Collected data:
%%

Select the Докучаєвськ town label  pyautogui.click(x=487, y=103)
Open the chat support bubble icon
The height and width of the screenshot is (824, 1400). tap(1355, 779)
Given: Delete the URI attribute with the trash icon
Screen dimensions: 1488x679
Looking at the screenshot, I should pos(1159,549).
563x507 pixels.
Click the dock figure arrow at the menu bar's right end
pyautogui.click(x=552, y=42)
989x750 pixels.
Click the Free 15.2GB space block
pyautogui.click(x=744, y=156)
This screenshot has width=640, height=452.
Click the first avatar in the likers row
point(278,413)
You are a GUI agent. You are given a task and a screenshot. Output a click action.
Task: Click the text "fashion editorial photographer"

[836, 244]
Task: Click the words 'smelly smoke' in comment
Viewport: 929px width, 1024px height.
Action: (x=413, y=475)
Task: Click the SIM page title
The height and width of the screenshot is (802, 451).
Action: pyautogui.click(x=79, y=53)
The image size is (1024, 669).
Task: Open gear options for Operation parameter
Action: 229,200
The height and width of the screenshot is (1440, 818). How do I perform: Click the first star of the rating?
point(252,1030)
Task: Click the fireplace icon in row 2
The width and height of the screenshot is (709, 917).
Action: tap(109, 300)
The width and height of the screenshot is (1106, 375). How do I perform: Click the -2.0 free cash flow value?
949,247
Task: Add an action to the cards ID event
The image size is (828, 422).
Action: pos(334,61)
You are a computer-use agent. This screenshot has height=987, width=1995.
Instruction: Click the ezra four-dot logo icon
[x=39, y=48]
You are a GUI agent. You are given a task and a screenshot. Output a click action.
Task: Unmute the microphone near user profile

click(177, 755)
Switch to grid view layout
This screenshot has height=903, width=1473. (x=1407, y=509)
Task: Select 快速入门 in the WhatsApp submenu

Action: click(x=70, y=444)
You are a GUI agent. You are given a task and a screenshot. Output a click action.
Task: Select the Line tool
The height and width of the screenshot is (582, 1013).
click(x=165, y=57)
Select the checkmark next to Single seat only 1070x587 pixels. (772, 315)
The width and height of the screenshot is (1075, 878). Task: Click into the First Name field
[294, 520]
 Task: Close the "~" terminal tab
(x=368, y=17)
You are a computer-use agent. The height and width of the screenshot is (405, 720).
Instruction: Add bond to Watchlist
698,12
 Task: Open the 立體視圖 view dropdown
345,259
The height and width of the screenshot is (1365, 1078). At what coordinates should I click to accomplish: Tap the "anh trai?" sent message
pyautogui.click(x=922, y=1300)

%%

All entries must be printed exactly, with nothing omitted.

Select the Докучаєвськ town label  pyautogui.click(x=487, y=103)
Open the chat support bubble icon
The height and width of the screenshot is (824, 1400). tap(1355, 779)
Given: Delete the URI attribute with the trash icon
Screen dimensions: 1488x679
Looking at the screenshot, I should pos(1159,549).
563x507 pixels.
Click the dock figure arrow at the menu bar's right end
pyautogui.click(x=552, y=42)
989x750 pixels.
Click the Free 15.2GB space block
pyautogui.click(x=744, y=156)
This screenshot has width=640, height=452.
Click the first avatar in the likers row
point(278,413)
You are a GUI agent. You are given a task and a screenshot. Output a click action.
Task: Click the text "fashion editorial photographer"

[836, 244]
Task: Click the words 'smelly smoke' in comment
Viewport: 929px width, 1024px height.
Action: (x=413, y=475)
Task: Click the SIM page title
The height and width of the screenshot is (802, 451).
Action: pyautogui.click(x=79, y=53)
The image size is (1024, 669).
Task: Open gear options for Operation parameter
Action: 229,200
The height and width of the screenshot is (1440, 818). How do I perform: Click the first star of the rating?
point(252,1030)
Task: Click the fireplace icon in row 2
The width and height of the screenshot is (709, 917).
Action: tap(109, 300)
The width and height of the screenshot is (1106, 375). How do I perform: Click the -2.0 free cash flow value?
949,247
Task: Add an action to the cards ID event
The image size is (828, 422).
Action: pos(334,61)
You are a computer-use agent. This screenshot has height=987, width=1995.
Instruction: Click the ezra four-dot logo icon
[x=39, y=48]
You are a GUI agent. You are given a task and a screenshot. Output a click action.
Task: Unmute the microphone near user profile

click(177, 755)
Switch to grid view layout
This screenshot has height=903, width=1473. (x=1407, y=509)
Task: Select 快速入门 in the WhatsApp submenu

Action: click(x=70, y=444)
You are a GUI agent. You are given a task and a screenshot. Output a click action.
Task: Select the Line tool
The height and width of the screenshot is (582, 1013).
click(x=165, y=57)
Select the checkmark next to Single seat only 1070x587 pixels. (772, 315)
The width and height of the screenshot is (1075, 878). Task: Click into the First Name field
[294, 520]
 Task: Close the "~" terminal tab
(x=368, y=17)
You are a computer-use agent. The height and width of the screenshot is (405, 720).
Instruction: Add bond to Watchlist
698,12
 Task: Open the 立體視圖 view dropdown
345,259
The height and width of the screenshot is (1365, 1078). At what coordinates should I click to accomplish: Tap the "anh trai?" sent message
pyautogui.click(x=922, y=1300)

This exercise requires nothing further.